Saturday, July 23, 2005

[continued]
2001
… … …
Four:

[…] As they say, you can kick a friend in the arse and still expect a kiss in return…

[…] Trying to make life more interesting—thinking about learning music; taking the IAS exams, and/or the lectureship test; maybe write a book, or a script; maybe get into amateur astronomy, ornithology seems even more promising; learn kung fu, or cooking; grow a beard or go to the moon.

As you may have realized, I’m not feeling quite all right now. So until next time…bye.

Clement
______________________________
Five:

Dear […],

It’s me again. Long, long time, eh?
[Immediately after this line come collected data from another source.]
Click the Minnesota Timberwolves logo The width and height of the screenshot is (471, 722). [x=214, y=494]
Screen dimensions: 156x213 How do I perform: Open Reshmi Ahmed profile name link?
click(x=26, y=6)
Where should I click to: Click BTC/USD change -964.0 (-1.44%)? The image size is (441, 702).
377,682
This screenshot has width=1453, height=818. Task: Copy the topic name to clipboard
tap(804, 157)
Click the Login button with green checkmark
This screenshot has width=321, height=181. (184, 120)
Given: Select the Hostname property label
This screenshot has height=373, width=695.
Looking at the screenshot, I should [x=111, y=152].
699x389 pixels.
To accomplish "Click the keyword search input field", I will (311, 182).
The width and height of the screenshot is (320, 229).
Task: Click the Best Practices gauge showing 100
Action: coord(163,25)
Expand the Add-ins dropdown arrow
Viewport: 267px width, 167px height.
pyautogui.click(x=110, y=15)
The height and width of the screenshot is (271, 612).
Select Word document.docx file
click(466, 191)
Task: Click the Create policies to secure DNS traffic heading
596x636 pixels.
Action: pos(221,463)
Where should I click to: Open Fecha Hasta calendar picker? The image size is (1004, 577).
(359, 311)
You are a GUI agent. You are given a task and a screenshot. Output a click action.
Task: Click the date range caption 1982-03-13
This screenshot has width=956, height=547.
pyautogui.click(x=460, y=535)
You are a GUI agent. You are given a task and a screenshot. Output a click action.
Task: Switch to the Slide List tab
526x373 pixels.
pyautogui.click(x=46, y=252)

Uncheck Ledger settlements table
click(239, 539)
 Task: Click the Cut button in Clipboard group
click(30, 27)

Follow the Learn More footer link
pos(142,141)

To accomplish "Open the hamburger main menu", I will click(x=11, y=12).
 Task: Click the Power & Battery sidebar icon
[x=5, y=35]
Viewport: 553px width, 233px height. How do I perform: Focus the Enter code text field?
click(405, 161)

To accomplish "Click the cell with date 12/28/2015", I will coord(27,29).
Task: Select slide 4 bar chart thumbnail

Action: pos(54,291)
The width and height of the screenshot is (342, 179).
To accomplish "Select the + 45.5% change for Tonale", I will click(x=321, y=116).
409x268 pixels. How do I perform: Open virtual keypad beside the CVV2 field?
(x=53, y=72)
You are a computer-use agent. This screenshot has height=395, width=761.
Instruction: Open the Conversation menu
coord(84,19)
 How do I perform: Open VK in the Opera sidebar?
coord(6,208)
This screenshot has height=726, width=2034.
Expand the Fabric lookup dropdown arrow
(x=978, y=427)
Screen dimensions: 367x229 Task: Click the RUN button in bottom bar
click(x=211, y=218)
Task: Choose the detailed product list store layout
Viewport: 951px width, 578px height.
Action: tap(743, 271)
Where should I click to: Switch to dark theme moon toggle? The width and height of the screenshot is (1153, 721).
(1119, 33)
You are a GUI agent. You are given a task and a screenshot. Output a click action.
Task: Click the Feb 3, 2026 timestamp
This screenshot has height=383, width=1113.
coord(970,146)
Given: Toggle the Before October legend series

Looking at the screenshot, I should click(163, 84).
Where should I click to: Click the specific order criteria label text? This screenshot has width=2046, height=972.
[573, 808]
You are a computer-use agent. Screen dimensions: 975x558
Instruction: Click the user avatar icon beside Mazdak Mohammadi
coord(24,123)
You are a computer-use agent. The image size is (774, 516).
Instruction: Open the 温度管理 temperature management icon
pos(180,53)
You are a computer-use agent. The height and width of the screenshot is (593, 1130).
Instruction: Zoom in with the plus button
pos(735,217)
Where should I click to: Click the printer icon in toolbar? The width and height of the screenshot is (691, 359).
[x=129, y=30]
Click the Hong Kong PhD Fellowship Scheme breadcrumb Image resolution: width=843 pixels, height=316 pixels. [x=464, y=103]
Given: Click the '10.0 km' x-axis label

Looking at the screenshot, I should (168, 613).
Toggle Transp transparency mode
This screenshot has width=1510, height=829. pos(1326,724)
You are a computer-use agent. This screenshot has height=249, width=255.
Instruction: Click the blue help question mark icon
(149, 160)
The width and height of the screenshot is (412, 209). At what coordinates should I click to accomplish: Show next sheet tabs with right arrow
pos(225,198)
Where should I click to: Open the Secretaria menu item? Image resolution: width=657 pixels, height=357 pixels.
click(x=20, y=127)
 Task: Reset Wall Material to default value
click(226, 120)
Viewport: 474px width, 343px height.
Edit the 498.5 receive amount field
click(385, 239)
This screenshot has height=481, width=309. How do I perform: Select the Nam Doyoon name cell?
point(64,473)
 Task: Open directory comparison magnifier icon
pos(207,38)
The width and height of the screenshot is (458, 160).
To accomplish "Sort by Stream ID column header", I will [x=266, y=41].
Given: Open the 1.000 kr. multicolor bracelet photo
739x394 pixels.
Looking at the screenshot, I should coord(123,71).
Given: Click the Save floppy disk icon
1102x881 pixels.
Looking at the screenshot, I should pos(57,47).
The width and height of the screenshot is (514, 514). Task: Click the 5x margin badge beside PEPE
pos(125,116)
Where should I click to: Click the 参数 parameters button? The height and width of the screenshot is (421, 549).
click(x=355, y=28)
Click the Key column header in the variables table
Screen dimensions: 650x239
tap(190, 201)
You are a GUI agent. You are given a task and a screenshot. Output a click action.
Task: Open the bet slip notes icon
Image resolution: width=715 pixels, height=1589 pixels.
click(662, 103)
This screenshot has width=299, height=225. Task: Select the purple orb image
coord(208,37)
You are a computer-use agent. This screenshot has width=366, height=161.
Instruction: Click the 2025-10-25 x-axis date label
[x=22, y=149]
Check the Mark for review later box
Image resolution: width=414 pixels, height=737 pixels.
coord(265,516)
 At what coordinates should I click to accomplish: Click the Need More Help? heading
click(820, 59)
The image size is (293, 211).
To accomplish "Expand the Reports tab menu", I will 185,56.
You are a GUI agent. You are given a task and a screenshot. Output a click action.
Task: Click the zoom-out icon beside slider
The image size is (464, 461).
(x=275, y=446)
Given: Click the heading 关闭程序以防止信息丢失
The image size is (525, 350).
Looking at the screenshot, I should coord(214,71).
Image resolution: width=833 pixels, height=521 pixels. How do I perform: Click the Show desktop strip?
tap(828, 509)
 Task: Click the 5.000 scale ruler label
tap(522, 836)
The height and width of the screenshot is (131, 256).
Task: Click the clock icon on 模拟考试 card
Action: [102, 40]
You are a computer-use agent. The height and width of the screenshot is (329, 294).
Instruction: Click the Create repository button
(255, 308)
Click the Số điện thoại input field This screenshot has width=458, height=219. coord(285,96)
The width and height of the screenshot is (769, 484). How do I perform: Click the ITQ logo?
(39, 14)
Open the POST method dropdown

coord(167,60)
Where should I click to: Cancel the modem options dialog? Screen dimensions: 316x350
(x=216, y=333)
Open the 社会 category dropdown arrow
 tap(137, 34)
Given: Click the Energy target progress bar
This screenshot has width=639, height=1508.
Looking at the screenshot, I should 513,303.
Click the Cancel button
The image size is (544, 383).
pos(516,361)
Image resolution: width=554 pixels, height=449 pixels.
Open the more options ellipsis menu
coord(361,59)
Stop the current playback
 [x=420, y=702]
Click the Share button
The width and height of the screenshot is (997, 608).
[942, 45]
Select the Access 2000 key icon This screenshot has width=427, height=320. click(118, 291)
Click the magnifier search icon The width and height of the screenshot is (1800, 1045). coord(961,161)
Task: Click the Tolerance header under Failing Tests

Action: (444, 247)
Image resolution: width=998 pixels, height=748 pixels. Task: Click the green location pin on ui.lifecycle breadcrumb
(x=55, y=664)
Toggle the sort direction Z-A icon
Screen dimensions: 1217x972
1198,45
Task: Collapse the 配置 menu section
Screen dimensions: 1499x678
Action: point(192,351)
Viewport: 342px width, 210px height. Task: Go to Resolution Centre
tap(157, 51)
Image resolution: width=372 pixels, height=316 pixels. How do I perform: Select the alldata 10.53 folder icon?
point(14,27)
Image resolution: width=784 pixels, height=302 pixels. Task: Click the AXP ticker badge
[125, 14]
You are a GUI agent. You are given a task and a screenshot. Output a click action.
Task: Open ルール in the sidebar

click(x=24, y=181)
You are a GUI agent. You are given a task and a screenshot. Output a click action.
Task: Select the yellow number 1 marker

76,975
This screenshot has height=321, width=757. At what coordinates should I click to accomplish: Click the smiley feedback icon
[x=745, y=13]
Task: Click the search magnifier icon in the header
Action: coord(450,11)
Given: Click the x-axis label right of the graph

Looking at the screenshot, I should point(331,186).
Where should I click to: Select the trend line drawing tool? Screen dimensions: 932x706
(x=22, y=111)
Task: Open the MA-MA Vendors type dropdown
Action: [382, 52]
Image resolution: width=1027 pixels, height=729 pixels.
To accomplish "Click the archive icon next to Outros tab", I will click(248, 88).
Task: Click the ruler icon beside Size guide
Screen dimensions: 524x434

Just putting pen to paper. No idea what I want to say. Let’s see what I end up saying.

Time is 2102 hrs. Date: 14/3/01. Song going on is ‘So Much Things To Say’—‘I will forget no way/ the crucified Jesus Christ,’ sings Bob Marley. No kidding, really. The album is called Exodus. Time Magazine called it the best popular music album of the 20th century.

[Writer’s block.] Or maybe I’m just fed up being stupid.

All right, […], how’s life? I suppose the Sun has set by now in […]. Does darkness make your heart heavy? Hope not.

Maybe I should put off Marley and play something instrumental. His words poke their noses into my mind.

All right, I’ll just reduce the volume: ‘Jammin’ in the name of the Lord…’—this is another Bob I admire: Bob Dylan, Bob de Niro,….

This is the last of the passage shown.